_WRITTEN PROBLEM_: Copy the data below word for word, everything from the line containing "Identify the location of the" down to the line containing "The image size is (1218, 685).", including both of those lines.

_DATA TO USE_:
════════

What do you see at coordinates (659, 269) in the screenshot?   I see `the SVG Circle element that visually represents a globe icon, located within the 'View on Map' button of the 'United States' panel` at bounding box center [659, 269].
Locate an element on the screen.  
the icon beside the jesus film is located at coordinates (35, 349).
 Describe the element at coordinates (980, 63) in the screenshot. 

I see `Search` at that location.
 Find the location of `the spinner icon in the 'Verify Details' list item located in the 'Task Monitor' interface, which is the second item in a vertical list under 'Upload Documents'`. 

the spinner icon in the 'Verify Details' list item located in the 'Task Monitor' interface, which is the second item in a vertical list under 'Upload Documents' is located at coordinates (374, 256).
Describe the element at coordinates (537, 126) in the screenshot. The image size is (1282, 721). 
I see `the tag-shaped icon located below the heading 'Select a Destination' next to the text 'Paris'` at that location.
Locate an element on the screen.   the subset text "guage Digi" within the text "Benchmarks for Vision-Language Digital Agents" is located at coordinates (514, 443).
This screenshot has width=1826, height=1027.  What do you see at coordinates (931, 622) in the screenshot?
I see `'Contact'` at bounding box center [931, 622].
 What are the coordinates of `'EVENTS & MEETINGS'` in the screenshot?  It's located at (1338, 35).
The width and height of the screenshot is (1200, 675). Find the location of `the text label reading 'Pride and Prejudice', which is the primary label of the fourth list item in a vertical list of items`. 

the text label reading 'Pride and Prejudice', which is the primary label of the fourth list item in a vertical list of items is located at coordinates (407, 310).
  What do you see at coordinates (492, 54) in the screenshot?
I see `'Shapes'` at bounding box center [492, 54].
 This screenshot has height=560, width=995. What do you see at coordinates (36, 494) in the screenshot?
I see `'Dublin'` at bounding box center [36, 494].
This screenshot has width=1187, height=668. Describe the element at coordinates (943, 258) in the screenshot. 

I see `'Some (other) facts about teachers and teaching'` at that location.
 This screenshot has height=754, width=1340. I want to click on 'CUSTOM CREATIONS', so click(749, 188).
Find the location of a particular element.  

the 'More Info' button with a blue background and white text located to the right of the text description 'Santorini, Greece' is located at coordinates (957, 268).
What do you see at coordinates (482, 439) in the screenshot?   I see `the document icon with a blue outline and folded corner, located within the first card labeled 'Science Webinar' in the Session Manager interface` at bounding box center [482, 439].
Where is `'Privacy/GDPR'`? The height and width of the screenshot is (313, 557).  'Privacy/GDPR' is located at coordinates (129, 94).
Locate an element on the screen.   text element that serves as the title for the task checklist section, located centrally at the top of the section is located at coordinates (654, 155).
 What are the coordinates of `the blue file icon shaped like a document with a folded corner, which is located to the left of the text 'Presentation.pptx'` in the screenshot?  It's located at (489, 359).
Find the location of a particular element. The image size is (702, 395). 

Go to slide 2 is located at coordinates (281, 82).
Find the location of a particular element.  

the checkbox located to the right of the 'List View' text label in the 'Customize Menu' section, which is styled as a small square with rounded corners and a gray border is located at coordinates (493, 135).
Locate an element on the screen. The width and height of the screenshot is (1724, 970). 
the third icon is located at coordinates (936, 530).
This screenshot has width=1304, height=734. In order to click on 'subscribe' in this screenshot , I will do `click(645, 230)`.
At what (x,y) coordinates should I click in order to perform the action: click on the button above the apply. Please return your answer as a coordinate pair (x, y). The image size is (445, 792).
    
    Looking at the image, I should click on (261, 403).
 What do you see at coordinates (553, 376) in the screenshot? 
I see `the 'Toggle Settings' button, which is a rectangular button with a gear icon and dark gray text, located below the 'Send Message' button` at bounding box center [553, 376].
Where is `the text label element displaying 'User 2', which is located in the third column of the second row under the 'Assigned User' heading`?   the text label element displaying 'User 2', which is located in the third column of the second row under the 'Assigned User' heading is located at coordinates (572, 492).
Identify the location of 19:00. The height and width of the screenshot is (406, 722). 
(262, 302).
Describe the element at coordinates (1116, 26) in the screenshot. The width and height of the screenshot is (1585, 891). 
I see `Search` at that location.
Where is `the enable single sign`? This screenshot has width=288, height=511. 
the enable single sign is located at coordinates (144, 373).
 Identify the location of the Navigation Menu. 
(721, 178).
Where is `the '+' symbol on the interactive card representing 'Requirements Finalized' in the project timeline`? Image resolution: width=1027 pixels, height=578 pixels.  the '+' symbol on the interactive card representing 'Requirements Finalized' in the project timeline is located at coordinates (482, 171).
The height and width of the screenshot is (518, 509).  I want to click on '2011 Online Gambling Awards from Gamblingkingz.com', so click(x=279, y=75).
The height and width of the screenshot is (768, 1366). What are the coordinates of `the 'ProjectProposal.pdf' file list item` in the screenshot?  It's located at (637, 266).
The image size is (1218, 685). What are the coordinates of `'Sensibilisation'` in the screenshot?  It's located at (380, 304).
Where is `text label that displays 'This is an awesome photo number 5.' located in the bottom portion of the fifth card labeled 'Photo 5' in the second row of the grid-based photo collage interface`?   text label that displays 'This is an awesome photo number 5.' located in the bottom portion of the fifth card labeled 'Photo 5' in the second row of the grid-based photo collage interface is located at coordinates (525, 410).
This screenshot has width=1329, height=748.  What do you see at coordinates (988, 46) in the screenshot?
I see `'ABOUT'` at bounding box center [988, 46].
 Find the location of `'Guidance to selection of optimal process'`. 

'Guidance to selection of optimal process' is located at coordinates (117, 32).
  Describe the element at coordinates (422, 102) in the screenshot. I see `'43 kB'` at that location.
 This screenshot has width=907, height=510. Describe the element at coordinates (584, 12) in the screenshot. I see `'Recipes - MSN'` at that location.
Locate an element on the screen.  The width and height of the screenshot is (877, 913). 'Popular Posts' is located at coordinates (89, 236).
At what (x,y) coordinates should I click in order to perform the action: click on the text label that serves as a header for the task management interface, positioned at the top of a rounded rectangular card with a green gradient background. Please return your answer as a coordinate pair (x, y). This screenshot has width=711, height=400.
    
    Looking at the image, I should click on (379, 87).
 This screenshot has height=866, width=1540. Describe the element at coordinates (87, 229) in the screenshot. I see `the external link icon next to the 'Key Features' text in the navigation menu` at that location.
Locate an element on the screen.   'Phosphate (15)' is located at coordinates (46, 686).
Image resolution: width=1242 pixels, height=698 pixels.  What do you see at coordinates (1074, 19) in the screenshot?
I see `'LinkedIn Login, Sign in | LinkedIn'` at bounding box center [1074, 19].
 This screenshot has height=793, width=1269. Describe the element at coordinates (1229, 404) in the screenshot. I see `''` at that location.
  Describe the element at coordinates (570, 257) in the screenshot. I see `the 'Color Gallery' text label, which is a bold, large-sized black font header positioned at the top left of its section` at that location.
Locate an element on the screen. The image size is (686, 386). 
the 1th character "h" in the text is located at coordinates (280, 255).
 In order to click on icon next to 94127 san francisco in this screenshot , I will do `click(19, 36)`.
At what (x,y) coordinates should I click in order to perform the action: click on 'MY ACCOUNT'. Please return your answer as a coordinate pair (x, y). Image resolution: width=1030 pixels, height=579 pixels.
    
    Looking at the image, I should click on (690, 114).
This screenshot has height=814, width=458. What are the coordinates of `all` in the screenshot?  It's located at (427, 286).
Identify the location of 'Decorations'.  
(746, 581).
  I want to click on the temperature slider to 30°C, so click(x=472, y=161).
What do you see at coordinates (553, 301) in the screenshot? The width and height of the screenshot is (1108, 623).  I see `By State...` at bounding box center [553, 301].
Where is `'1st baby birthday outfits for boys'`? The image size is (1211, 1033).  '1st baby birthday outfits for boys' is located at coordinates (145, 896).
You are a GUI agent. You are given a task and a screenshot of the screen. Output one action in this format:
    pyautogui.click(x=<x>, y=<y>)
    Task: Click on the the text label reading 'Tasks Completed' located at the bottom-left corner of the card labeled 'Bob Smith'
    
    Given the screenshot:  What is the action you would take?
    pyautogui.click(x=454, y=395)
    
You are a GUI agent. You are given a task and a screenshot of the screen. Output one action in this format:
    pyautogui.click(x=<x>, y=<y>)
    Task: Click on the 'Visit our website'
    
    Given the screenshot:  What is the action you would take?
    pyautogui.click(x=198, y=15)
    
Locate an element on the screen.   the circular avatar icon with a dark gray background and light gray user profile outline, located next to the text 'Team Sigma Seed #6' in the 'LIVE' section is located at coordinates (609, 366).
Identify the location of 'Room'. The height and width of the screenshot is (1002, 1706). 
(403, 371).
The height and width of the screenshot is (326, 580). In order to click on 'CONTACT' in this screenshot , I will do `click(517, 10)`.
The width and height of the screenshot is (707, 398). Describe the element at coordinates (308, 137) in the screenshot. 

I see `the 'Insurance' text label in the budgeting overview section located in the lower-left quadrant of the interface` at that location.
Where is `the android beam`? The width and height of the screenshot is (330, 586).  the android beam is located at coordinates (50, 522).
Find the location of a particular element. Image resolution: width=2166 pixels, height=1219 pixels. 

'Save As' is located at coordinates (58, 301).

════════

_SOLUTION TO THIS TASK_:
 Identify the location of the Navigation Menu. 
(721, 178).
Where is `the '+' symbol on the interactive card representing 'Requirements Finalized' in the project timeline`? Image resolution: width=1027 pixels, height=578 pixels.  the '+' symbol on the interactive card representing 'Requirements Finalized' in the project timeline is located at coordinates (482, 171).
The height and width of the screenshot is (518, 509).  I want to click on '2011 Online Gambling Awards from Gamblingkingz.com', so click(x=279, y=75).
The height and width of the screenshot is (768, 1366). What are the coordinates of `the 'ProjectProposal.pdf' file list item` in the screenshot?  It's located at (637, 266).
The image size is (1218, 685). What are the coordinates of `'Sensibilisation'` in the screenshot?  It's located at (380, 304).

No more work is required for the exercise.